> [What to produce]: Output every record below precisely as it is written.
________________
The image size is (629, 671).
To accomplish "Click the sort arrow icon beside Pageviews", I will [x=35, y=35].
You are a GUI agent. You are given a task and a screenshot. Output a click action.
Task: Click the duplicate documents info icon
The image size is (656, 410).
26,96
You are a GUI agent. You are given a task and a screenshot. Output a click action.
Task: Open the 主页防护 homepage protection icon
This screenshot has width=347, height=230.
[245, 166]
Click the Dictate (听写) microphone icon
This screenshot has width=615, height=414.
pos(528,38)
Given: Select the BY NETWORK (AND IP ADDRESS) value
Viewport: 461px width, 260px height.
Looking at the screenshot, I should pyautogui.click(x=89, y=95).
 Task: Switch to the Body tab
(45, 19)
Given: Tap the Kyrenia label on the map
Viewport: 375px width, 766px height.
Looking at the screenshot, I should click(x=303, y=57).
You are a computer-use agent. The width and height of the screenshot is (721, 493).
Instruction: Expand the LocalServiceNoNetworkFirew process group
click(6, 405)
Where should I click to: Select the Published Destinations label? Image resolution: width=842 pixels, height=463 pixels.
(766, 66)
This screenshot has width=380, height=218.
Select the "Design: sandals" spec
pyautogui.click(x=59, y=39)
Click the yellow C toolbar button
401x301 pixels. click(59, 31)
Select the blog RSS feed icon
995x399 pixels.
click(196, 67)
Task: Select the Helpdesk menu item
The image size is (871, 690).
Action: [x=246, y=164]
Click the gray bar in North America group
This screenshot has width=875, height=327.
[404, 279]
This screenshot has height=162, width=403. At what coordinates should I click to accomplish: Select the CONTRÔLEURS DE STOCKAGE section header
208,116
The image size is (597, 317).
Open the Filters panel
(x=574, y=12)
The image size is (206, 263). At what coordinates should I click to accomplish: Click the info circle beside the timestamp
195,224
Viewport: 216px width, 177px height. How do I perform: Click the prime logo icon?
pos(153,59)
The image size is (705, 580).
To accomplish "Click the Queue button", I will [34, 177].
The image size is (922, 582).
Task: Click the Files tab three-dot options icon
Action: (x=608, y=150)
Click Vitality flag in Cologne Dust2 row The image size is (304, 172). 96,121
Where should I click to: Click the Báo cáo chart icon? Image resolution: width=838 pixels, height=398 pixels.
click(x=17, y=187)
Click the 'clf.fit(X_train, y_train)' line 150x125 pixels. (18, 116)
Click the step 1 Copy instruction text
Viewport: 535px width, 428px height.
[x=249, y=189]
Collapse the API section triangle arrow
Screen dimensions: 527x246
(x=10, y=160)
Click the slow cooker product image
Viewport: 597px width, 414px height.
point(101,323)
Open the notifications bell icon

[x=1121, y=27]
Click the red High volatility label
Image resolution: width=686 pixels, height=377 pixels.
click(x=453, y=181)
________________
> [Your response]:
The image size is (629, 671).
To accomplish "Click the sort arrow icon beside Pageviews", I will [x=35, y=35].
You are a GUI agent. You are given a task and a screenshot. Output a click action.
Task: Click the duplicate documents info icon
The image size is (656, 410).
26,96
You are a GUI agent. You are given a task and a screenshot. Output a click action.
Task: Open the 主页防护 homepage protection icon
This screenshot has width=347, height=230.
[245, 166]
Click the Dictate (听写) microphone icon
This screenshot has width=615, height=414.
pos(528,38)
Given: Select the BY NETWORK (AND IP ADDRESS) value
Viewport: 461px width, 260px height.
Looking at the screenshot, I should pyautogui.click(x=89, y=95).
 Task: Switch to the Body tab
(45, 19)
Given: Tap the Kyrenia label on the map
Viewport: 375px width, 766px height.
Looking at the screenshot, I should click(x=303, y=57).
You are a computer-use agent. The width and height of the screenshot is (721, 493).
Instruction: Expand the LocalServiceNoNetworkFirew process group
click(6, 405)
Where should I click to: Select the Published Destinations label? Image resolution: width=842 pixels, height=463 pixels.
(766, 66)
This screenshot has width=380, height=218.
Select the "Design: sandals" spec
pyautogui.click(x=59, y=39)
Click the yellow C toolbar button
401x301 pixels. click(59, 31)
Select the blog RSS feed icon
995x399 pixels.
click(196, 67)
Task: Select the Helpdesk menu item
The image size is (871, 690).
Action: [x=246, y=164]
Click the gray bar in North America group
This screenshot has width=875, height=327.
[404, 279]
This screenshot has height=162, width=403. At what coordinates should I click to accomplish: Select the CONTRÔLEURS DE STOCKAGE section header
208,116
The image size is (597, 317).
Open the Filters panel
(x=574, y=12)
The image size is (206, 263). At what coordinates should I click to accomplish: Click the info circle beside the timestamp
195,224
Viewport: 216px width, 177px height. How do I perform: Click the prime logo icon?
pos(153,59)
The image size is (705, 580).
To accomplish "Click the Queue button", I will [34, 177].
The image size is (922, 582).
Task: Click the Files tab three-dot options icon
Action: (x=608, y=150)
Click Vitality flag in Cologne Dust2 row The image size is (304, 172). 96,121
Where should I click to: Click the Báo cáo chart icon? Image resolution: width=838 pixels, height=398 pixels.
click(x=17, y=187)
Click the 'clf.fit(X_train, y_train)' line 150x125 pixels. (18, 116)
Click the step 1 Copy instruction text
Viewport: 535px width, 428px height.
[x=249, y=189]
Collapse the API section triangle arrow
Screen dimensions: 527x246
(x=10, y=160)
Click the slow cooker product image
Viewport: 597px width, 414px height.
point(101,323)
Open the notifications bell icon

[x=1121, y=27]
Click the red High volatility label
Image resolution: width=686 pixels, height=377 pixels.
click(x=453, y=181)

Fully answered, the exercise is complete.